A grande quantidade de escravos africanos trazidos ao Brasil entre os séculos XVII e XVIII torna-se responsável não só pelo trabalho mais pesado da colônia, mas também pela implantação de sua cultura, língua, e sobretudo identidade. O fato é que deixou importantes contribuições, diante do grande potencial que tinham e pela ação repressora do colonizador europeu que buscava deletar a identidade do negro, obrigando-o a assumir a sua cultura. Embora tenham unificado a língua portuguesa em um país com tão vastas proporções, os portugueses não conseguiram reprimir a vida dos escravos africanos nem fazê-los apagar sua memória e referências, pois além dos diversos dialetos indígenas surgiram também diversas línguas e dialetos africanos. Esses dialetos foram integrados aos falares dos povos que estavam formando o novo país. Os negros trouxeram o iorubá, ou nagô, dos grupos sudaneses (Guiné, Daomé, Sudão) compondo uma espécie de "língua geral" da Bahia, enquanto o quimbundo, do grupo banto* (Congo e Angola) difundiu-se em Pernambuco e outros estados do Nordeste, Rio de Janeiro, São Paulo e Minas Gerais. O grupo banto exerceu maior influência no português falado no Brasil, sendo essa contribuição negra evidente na fonética e na sintaxe portuguesa do Brasil. Porém, o que há de escrito sobre o assunto restringe a descrição de situações regionais ou pesquisas relativas à época da escravatura, sem entrevistar ou ouvir algum afro-negro, carecendo de mais estudos descritivos e observação do que os remanescentes pensam sobre si e sobre a sua etnia para se determinar a influência do escravo no fonetismo e no ritmo da fala popular. É preciso que se estabeleça parâmetros de comparação entre a fala do luso vindo para o Brasil e a do brasileiro nascido na terra,pois é essa diferenciação que motiva a variante, uma língua híbrida com características de crioulização.

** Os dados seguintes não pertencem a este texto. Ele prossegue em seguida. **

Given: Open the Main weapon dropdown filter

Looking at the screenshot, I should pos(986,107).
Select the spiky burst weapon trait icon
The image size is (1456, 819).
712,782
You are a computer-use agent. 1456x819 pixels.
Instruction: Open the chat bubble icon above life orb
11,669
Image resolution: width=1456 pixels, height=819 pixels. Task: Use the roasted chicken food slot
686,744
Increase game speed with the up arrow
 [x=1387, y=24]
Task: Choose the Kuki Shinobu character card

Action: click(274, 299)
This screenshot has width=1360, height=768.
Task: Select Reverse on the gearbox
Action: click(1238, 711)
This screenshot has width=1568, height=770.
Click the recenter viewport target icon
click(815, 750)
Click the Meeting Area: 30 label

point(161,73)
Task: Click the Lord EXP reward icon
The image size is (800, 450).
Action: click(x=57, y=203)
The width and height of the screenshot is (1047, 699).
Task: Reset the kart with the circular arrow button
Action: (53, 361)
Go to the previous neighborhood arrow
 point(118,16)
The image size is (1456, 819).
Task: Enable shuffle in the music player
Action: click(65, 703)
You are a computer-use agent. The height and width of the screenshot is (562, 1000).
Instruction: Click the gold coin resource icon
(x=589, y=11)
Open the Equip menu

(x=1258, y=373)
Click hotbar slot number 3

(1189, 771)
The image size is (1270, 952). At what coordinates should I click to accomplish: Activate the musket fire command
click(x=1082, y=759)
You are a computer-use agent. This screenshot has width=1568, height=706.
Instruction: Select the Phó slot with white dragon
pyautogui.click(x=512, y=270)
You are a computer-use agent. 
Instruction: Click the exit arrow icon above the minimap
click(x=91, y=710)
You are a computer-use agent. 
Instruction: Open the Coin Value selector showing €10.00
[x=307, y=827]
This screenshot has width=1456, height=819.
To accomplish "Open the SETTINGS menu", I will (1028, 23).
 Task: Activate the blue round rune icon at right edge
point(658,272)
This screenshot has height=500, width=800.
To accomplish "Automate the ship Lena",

Gilberto Freyre, no seu livro Casa grande & Senzala,de 1933, trata da mobilidade social que se gerou com a miscigenação, a dispersão da herança e a frequente mudança de profissão e de residência dos novos mestiços, além do fácil acesso a cargo e posições elevadas na política dos filhos naturais e crioulos, o cristianismo lírico português influenciado pela igreja católica, resultado da mescla de cultura européia, africana e indígena, com base numa economia agraria e pastoril. Desta forma, uma cultura crioula estava justificada. Mesmo que os colonizadores quisessem definir uma língua oficial, como ocorreu em 1757, através da Lei do Diretório dos Índios, o governo de Pombal decretou a unificação lingüística e a imposição do idioma oficial e a língua geral fora banida da escola, em função da oficial portuguesa exigida, entretanto, essa repressão não conseguiu impedir a natural evolução da língua nem extinguir as variações que se entrelaçam com a língua oficial.